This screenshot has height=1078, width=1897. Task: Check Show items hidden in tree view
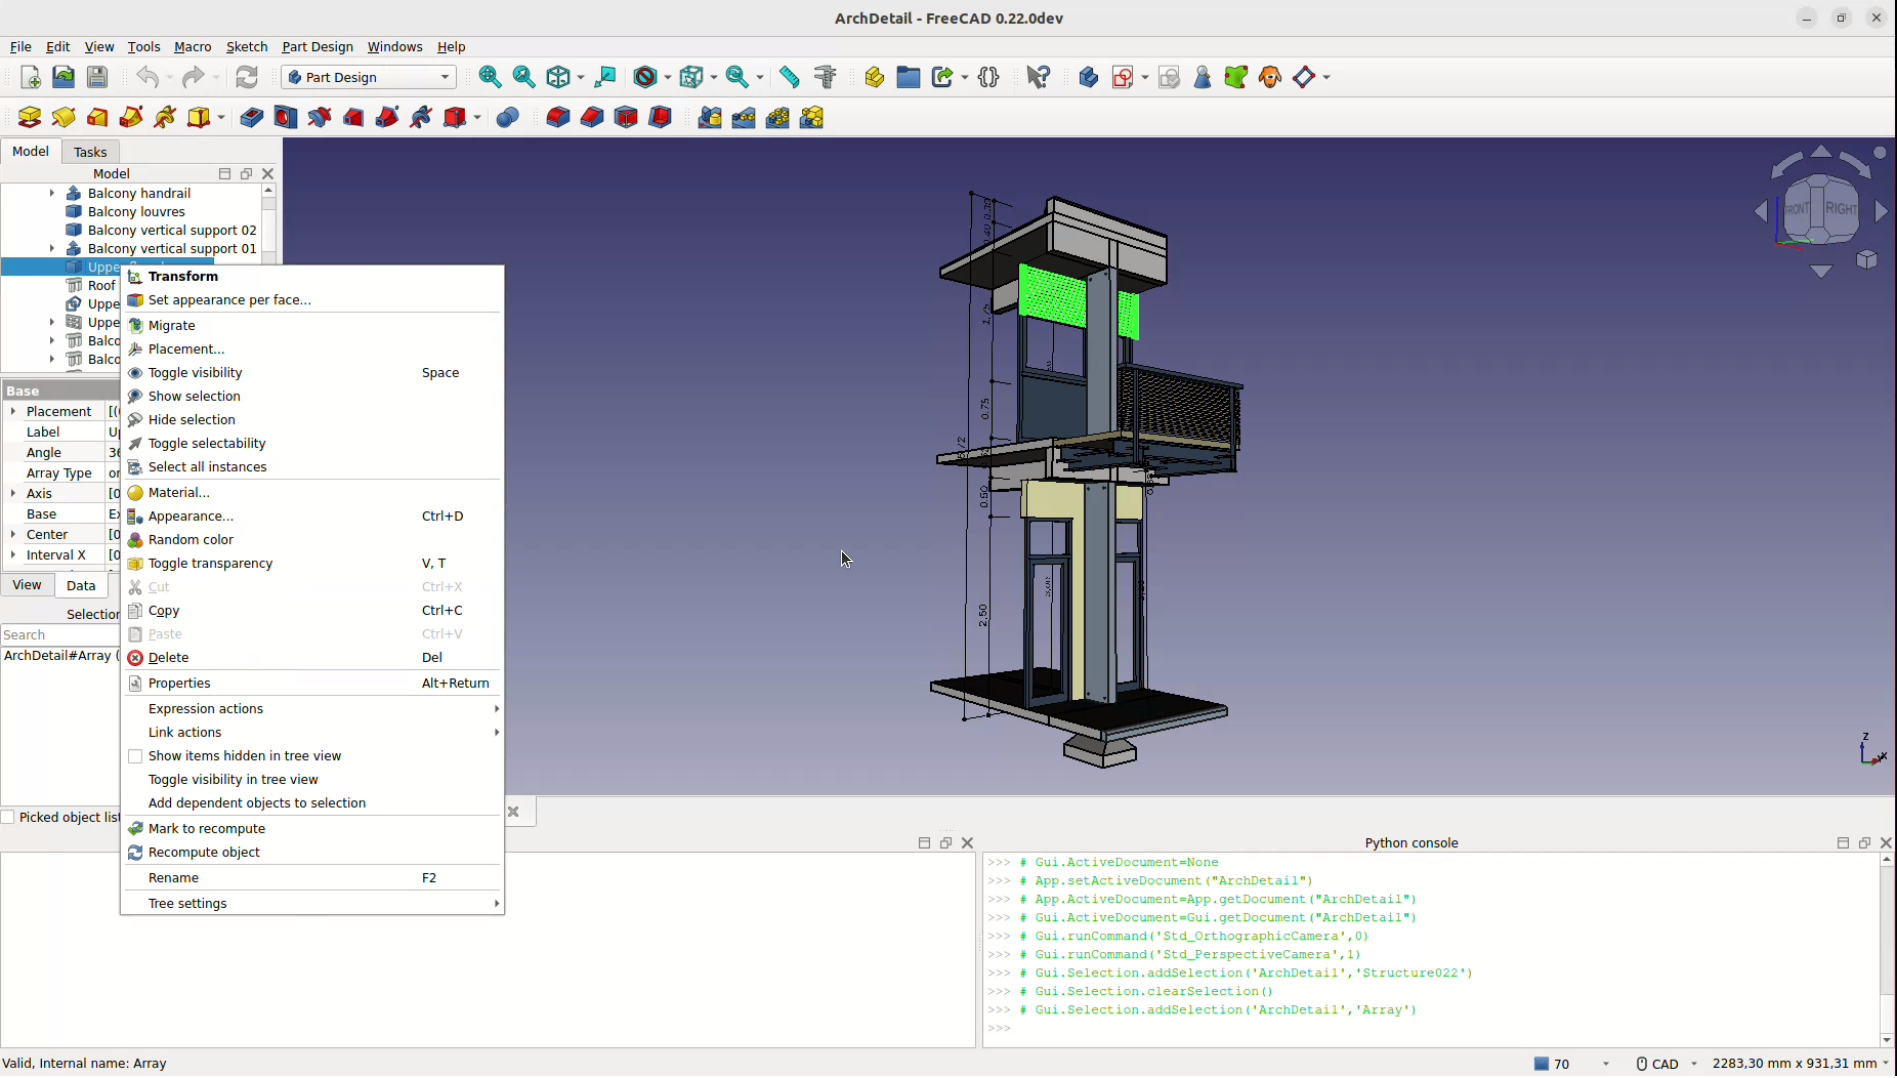[136, 756]
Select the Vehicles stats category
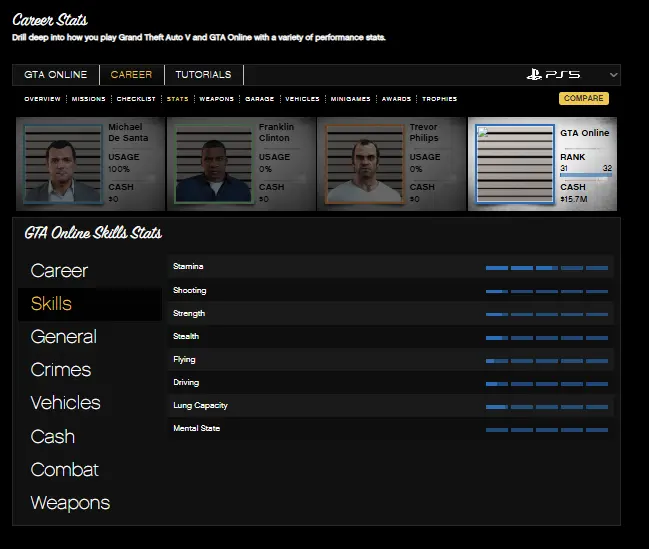This screenshot has width=649, height=549. click(x=66, y=403)
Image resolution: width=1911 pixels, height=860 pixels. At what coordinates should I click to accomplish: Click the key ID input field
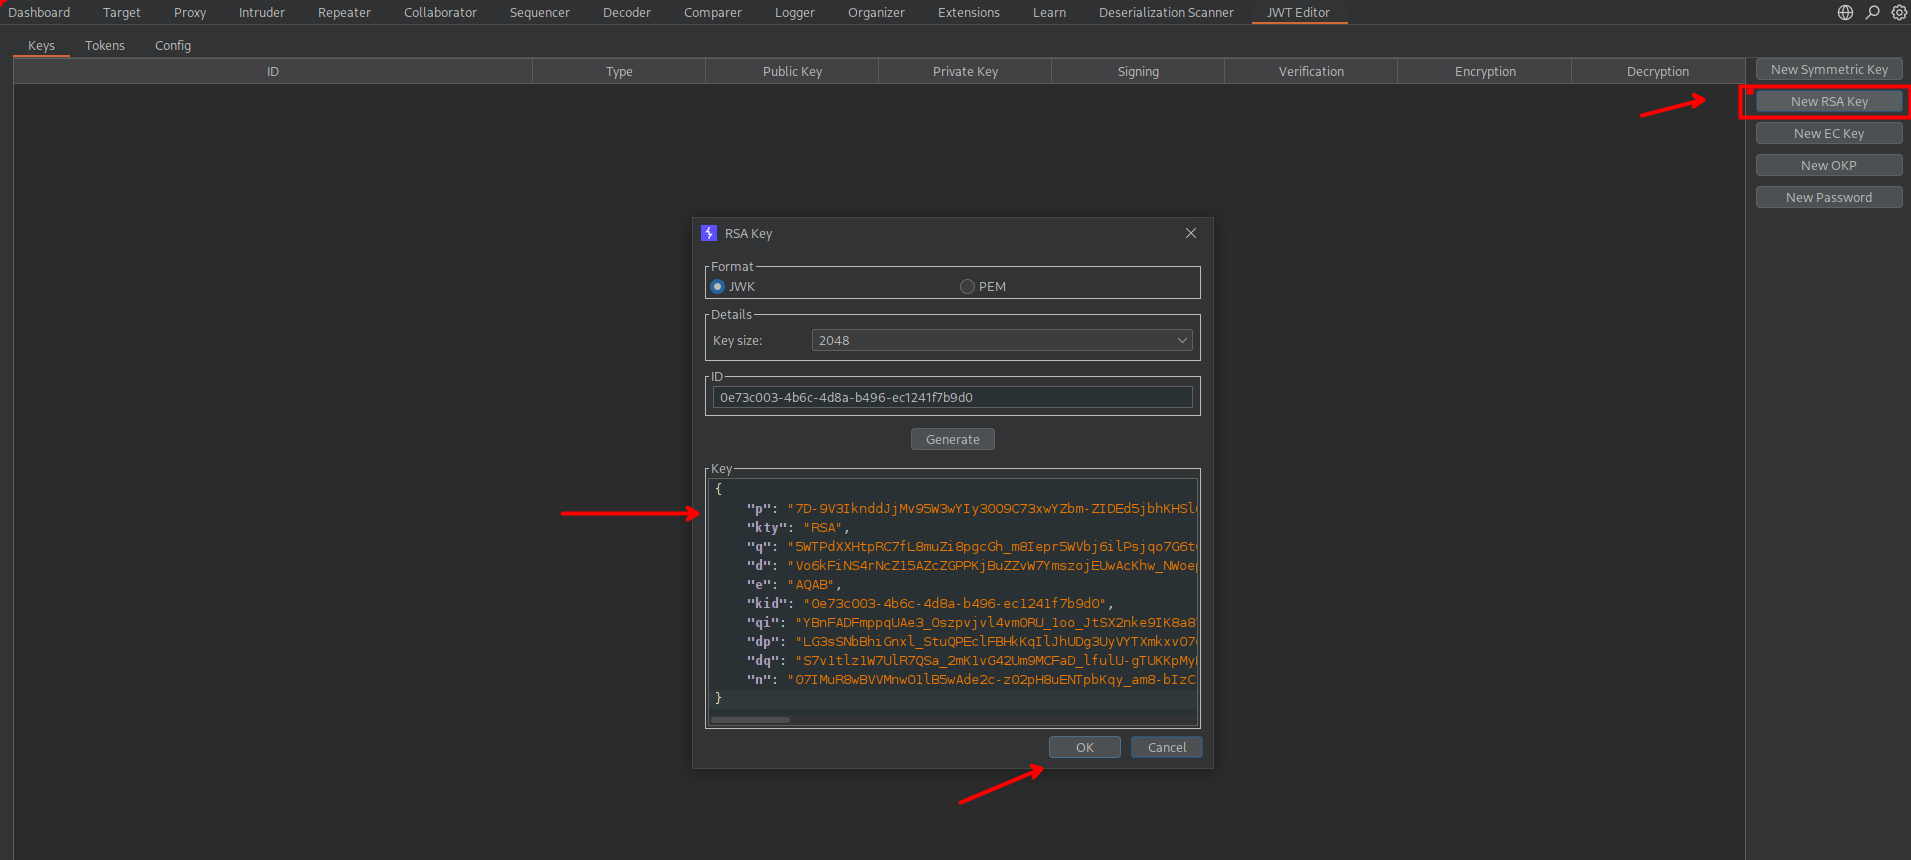(x=952, y=398)
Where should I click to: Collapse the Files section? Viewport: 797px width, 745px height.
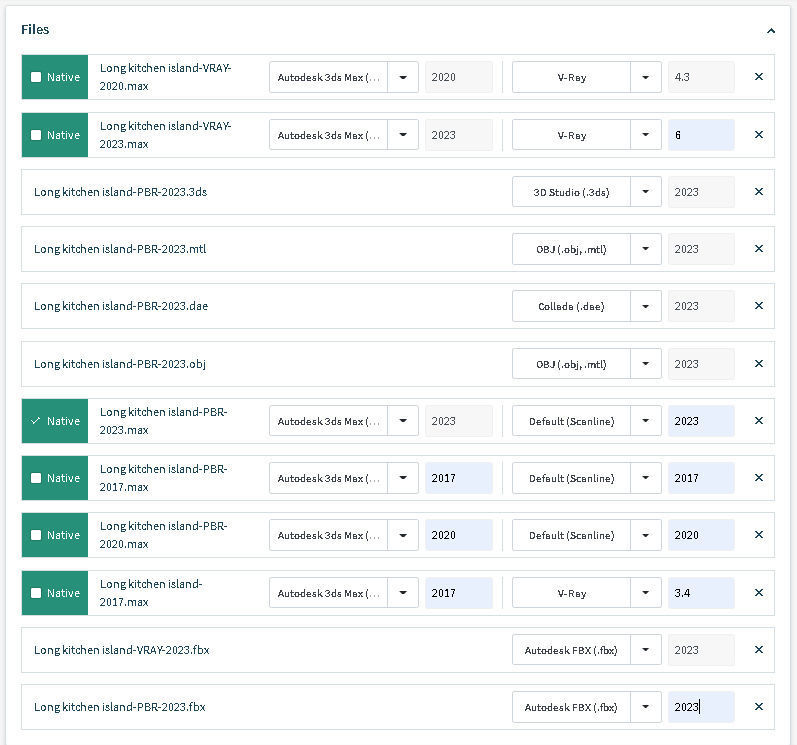(x=770, y=31)

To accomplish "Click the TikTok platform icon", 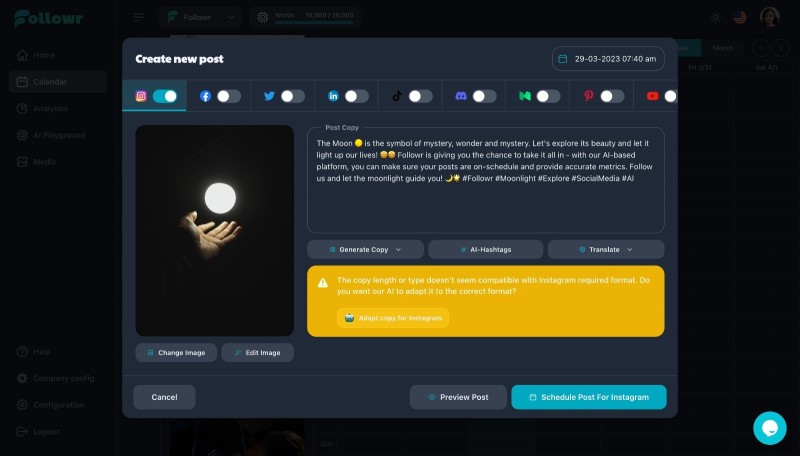I will (x=396, y=96).
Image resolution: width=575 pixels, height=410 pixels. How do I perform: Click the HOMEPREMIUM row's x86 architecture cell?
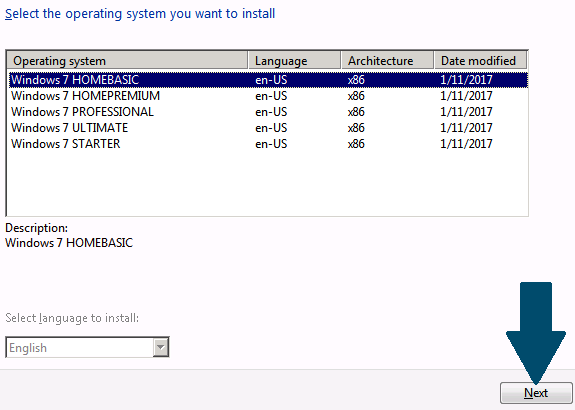(356, 96)
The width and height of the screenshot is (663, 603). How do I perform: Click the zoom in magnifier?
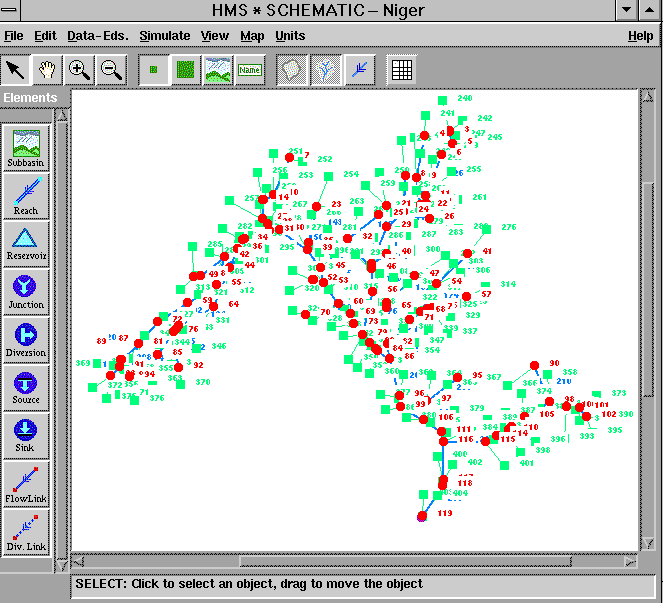[79, 69]
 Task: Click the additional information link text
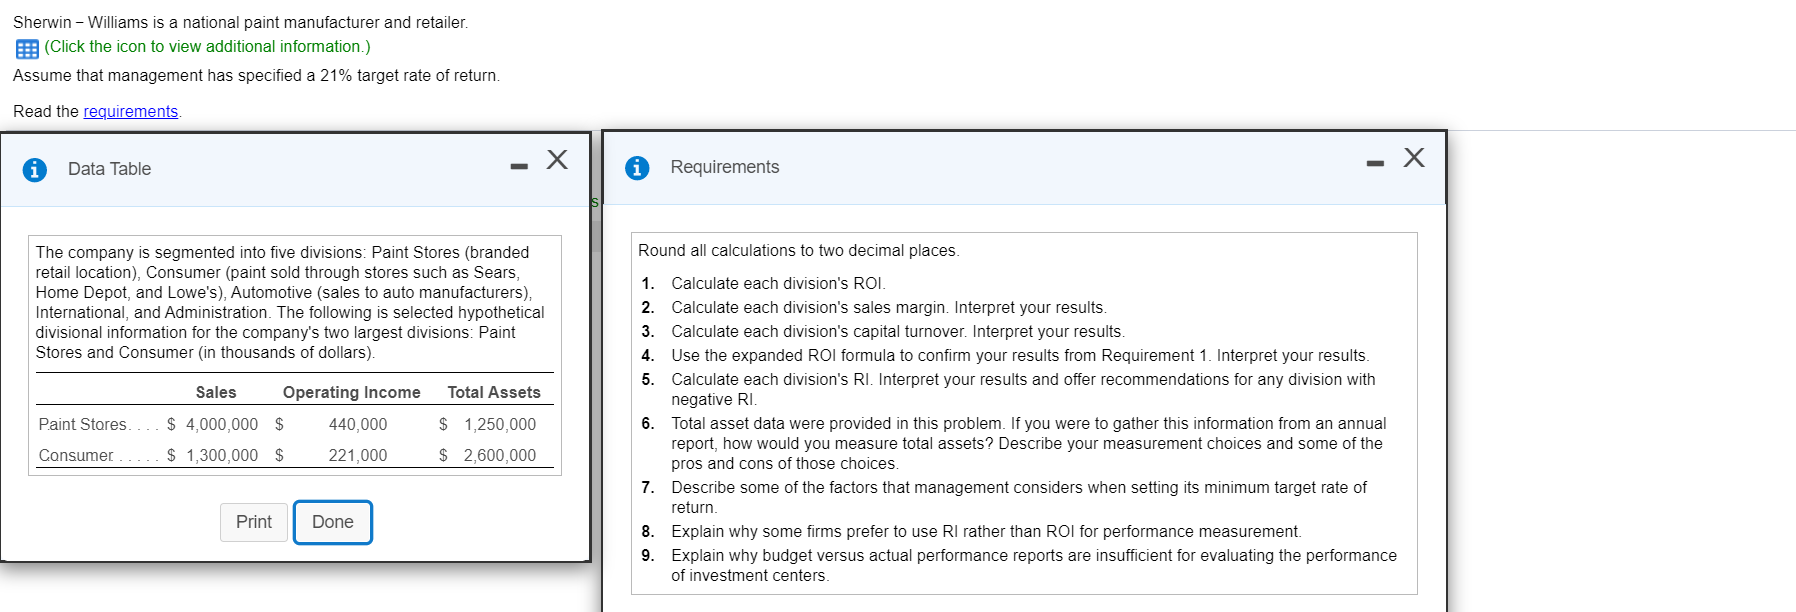point(205,47)
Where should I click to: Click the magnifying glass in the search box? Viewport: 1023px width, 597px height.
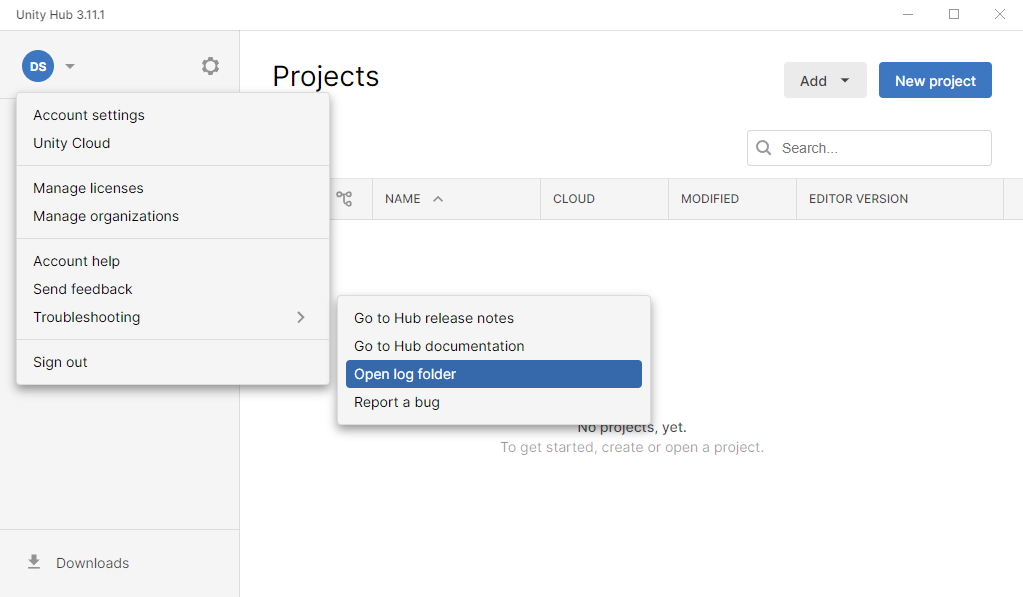pyautogui.click(x=763, y=147)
——
_WHAT YOU NEED TO DO_:
Everything from the line containing "Where should I click to: Click" through the last line of the listing above must be output exactly, except the pictures.

_WRITTEN ANSWER_:
Where should I click to: Click the magnifying glass in the search box? Viewport: 1023px width, 597px height.
pyautogui.click(x=763, y=147)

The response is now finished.